Documento:

• • •

2. Comissão avalia razões da falha

 

Perante a violação das metas, a Comissão terá em Maio de recomendar novas metas para a conclusão do PDE e avaliará o que levou o país a incumprir. Em particular, as regras europeias  definem que se analise se Portugal adoptou “medidas eficazes” (“effective action”) para reduzir o desequilíbrio das contas públicas, tendo como principal indicador o ajustamento orçamental estrutural implementado:

“In brief, Member States that have improved their structural balance in line with the recommendations will be assessed as having taken effective action”

 

E é aqui que 2015 (mas não só) trama Portugal – mas já lá vamos.

 

Antes, prepare-se para ver  uma das imagens mais esclarecedoras sobre as dificuldades de avaliar o esforço orçamental de cada país.

 

Effective Action

 

Confuso? Bom, é para estar.

 

Como ficou claro nas últimas semanas, o cálculo do saldo estrutural é um exercício complicado: além de excluir medidas temporários ou extraordinárias, depende ainda de uma estimativa para o desequilíbrio das contas públicas se a economia estivesse no seu potencial [uma abstracção por definição]).

 

Mas o que a árvore acima no diz é que a complicação não termina aí. A tentativa de tornar o Pacto de Estabilidade mais inteligente conduziu a que a avaliação do esforço estrutural (S) seja medida contra o esforço recomendado pela União Europeia ao país (Srec), mas também levando em conta uma medida de esforço ajustado (S*) a eventuais erros de previsão que tenham sido cometidos no momento da recomendação (em particular erros sobre o PIB potencial, o crescimento da economia e sua composição, ou eventos inesperados e fora do controlo do governo com impactos nas receitas e despesas).

 

Se a análise deixar dúvidas, então a Comissão analisará em detalhe a evolução da despesa, para as medidas adoptadas do lado da receita, e para a composição do crescimento.

 

Mas será que há dúvidas no caso português?

• • •

Itens guardados
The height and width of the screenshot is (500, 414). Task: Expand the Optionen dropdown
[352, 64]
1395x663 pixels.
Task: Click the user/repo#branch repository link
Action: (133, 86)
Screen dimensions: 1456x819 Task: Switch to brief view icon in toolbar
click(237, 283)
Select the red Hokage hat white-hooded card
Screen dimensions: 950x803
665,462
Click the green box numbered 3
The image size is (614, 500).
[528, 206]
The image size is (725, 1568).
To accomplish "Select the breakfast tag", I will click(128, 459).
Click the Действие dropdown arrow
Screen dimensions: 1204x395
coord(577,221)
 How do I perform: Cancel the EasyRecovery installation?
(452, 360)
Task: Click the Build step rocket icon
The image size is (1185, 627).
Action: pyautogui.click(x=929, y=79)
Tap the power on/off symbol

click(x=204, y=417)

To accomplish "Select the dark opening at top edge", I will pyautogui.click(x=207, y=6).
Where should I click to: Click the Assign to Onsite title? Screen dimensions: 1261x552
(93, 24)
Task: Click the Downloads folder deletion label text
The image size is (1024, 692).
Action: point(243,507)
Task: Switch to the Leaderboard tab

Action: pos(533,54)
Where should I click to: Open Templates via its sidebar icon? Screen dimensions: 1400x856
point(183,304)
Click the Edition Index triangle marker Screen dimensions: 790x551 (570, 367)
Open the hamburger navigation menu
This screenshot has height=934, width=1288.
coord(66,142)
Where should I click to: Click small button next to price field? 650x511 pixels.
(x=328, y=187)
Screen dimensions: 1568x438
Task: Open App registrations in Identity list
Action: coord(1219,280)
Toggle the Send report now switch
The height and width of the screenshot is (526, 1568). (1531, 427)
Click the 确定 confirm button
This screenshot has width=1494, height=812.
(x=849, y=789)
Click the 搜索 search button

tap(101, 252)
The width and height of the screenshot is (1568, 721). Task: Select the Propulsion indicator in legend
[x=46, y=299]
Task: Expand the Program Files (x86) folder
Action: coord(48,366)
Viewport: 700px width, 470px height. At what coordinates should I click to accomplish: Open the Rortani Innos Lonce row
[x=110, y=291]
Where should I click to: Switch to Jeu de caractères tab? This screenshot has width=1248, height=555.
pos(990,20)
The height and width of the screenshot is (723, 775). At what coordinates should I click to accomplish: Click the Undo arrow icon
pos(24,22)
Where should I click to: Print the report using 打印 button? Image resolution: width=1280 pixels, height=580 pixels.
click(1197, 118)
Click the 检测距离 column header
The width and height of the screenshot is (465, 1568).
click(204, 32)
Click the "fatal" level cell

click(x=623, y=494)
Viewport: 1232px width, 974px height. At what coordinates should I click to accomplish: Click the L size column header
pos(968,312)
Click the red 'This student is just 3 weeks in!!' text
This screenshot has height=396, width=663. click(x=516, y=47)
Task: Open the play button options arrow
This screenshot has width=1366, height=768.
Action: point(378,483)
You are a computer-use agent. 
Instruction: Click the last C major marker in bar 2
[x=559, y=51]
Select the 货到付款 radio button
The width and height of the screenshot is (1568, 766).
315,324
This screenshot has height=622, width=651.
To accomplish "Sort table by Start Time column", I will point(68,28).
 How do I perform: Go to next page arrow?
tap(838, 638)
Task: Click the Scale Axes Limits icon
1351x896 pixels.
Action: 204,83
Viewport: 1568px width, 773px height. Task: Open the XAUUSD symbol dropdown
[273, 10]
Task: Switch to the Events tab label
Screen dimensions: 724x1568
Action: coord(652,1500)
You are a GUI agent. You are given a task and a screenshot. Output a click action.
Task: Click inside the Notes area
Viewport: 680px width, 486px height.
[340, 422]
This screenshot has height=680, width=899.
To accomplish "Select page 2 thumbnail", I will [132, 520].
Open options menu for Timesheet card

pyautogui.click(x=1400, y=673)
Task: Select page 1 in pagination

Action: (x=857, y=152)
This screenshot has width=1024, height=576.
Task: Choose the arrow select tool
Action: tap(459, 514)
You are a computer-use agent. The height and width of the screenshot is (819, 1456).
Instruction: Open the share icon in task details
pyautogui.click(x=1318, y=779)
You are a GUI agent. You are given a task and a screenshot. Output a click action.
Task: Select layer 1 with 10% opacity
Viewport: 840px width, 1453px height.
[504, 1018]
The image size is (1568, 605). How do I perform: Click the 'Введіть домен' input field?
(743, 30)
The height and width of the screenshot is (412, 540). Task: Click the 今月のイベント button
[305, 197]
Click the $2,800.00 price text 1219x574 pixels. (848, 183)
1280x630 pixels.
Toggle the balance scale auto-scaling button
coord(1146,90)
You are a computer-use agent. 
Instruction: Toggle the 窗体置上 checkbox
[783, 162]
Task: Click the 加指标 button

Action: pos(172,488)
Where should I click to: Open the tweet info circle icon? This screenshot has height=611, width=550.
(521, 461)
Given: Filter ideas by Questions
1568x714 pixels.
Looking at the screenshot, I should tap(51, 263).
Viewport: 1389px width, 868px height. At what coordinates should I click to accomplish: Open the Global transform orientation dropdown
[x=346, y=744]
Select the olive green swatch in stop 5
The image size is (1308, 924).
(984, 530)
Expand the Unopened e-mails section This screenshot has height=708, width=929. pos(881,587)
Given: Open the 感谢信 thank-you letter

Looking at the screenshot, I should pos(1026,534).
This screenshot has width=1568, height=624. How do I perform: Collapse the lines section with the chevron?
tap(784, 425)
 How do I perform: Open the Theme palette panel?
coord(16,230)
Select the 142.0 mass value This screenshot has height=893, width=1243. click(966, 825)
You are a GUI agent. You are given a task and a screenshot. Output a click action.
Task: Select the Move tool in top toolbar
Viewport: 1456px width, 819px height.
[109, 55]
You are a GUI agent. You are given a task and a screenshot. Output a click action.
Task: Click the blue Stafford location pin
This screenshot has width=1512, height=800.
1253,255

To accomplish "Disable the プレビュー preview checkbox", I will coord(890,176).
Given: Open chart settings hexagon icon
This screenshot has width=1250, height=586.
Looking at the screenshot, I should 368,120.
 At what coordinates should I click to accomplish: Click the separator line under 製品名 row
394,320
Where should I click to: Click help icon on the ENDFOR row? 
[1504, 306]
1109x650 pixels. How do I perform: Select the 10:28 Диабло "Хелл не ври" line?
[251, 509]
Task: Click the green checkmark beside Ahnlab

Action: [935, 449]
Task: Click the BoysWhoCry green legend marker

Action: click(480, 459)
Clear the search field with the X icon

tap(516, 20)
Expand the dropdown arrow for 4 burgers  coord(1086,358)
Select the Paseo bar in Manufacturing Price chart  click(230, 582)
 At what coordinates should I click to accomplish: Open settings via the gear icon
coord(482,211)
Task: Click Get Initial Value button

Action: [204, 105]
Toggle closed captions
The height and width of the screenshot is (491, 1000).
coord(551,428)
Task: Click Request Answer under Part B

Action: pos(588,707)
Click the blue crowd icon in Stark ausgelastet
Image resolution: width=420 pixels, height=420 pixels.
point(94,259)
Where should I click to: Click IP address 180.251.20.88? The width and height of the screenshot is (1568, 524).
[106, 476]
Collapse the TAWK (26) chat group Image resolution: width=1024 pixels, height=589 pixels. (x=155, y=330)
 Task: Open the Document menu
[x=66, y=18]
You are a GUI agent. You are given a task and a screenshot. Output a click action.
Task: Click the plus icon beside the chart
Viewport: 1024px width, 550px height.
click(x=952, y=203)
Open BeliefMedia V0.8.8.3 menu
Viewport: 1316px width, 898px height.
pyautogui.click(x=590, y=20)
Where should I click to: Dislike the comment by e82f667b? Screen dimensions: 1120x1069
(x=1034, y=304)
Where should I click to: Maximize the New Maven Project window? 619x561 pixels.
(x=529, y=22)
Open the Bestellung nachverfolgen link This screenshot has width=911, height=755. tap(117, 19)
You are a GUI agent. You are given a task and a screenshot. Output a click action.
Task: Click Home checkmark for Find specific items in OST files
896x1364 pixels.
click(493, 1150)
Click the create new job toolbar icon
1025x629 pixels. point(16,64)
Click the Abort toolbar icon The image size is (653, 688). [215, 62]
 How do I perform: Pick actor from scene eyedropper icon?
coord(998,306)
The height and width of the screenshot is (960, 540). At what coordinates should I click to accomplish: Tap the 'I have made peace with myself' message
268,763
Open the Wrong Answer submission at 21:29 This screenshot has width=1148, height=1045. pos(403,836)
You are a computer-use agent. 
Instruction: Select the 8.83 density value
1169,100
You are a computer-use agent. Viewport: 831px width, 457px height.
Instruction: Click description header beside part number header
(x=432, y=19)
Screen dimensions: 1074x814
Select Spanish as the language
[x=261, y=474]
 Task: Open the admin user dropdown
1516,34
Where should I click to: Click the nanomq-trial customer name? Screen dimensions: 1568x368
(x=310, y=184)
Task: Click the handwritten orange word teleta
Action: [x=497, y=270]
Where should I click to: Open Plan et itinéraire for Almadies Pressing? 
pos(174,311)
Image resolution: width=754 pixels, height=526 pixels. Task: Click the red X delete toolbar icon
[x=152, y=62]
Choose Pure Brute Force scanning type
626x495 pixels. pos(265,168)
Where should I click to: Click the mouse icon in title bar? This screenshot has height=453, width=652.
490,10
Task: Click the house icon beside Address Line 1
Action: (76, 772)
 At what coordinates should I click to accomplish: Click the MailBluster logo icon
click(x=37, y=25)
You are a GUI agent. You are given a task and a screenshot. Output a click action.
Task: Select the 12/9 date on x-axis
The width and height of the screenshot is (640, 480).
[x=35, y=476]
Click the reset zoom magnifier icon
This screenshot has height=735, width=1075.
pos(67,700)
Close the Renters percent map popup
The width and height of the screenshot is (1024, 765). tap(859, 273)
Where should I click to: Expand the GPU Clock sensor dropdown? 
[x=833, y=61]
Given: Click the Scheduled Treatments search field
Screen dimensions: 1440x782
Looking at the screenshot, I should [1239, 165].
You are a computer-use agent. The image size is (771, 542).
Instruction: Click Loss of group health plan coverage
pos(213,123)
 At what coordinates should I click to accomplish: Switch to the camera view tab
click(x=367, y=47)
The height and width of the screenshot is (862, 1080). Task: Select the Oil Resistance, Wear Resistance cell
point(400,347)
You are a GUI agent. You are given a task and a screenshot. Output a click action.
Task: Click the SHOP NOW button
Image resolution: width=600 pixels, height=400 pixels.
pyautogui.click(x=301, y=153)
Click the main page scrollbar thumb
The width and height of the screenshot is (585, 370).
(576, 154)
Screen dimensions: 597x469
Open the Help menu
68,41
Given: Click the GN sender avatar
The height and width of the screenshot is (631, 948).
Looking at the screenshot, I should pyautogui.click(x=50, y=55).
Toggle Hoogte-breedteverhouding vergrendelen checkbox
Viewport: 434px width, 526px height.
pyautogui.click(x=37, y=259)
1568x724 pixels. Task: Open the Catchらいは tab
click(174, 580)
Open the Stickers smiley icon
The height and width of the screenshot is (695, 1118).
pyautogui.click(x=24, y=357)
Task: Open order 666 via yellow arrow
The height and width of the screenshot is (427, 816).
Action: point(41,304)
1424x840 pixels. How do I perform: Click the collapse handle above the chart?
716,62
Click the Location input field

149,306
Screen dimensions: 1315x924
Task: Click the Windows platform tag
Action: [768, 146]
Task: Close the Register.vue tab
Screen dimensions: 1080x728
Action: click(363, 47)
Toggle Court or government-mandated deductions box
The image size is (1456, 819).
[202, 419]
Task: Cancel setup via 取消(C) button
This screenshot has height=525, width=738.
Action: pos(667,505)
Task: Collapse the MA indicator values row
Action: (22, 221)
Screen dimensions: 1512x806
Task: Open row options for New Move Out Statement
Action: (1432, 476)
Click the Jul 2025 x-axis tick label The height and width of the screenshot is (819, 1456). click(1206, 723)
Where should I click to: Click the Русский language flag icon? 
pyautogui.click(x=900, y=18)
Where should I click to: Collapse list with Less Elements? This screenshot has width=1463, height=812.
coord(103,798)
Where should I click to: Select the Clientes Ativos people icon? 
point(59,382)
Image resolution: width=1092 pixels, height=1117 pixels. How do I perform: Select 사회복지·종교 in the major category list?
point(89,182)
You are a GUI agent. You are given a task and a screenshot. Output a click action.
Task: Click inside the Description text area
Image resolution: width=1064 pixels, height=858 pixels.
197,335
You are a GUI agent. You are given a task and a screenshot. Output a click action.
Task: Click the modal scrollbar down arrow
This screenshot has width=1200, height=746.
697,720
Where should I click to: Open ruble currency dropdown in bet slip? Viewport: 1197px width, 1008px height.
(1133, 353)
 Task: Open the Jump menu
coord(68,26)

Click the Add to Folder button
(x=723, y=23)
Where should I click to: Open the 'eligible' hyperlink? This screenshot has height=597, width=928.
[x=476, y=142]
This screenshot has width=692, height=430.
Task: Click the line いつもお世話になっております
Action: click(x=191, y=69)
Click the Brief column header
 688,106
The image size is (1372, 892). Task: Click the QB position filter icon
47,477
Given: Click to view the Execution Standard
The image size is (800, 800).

• • •

Tarefa a realizar: Segundo o documento, em que mês terá a Comissão de recomendar novas metas para a conclusão do PDE? Responda, por favor, numa frase curta.

Resposta do exercício: Em Maio.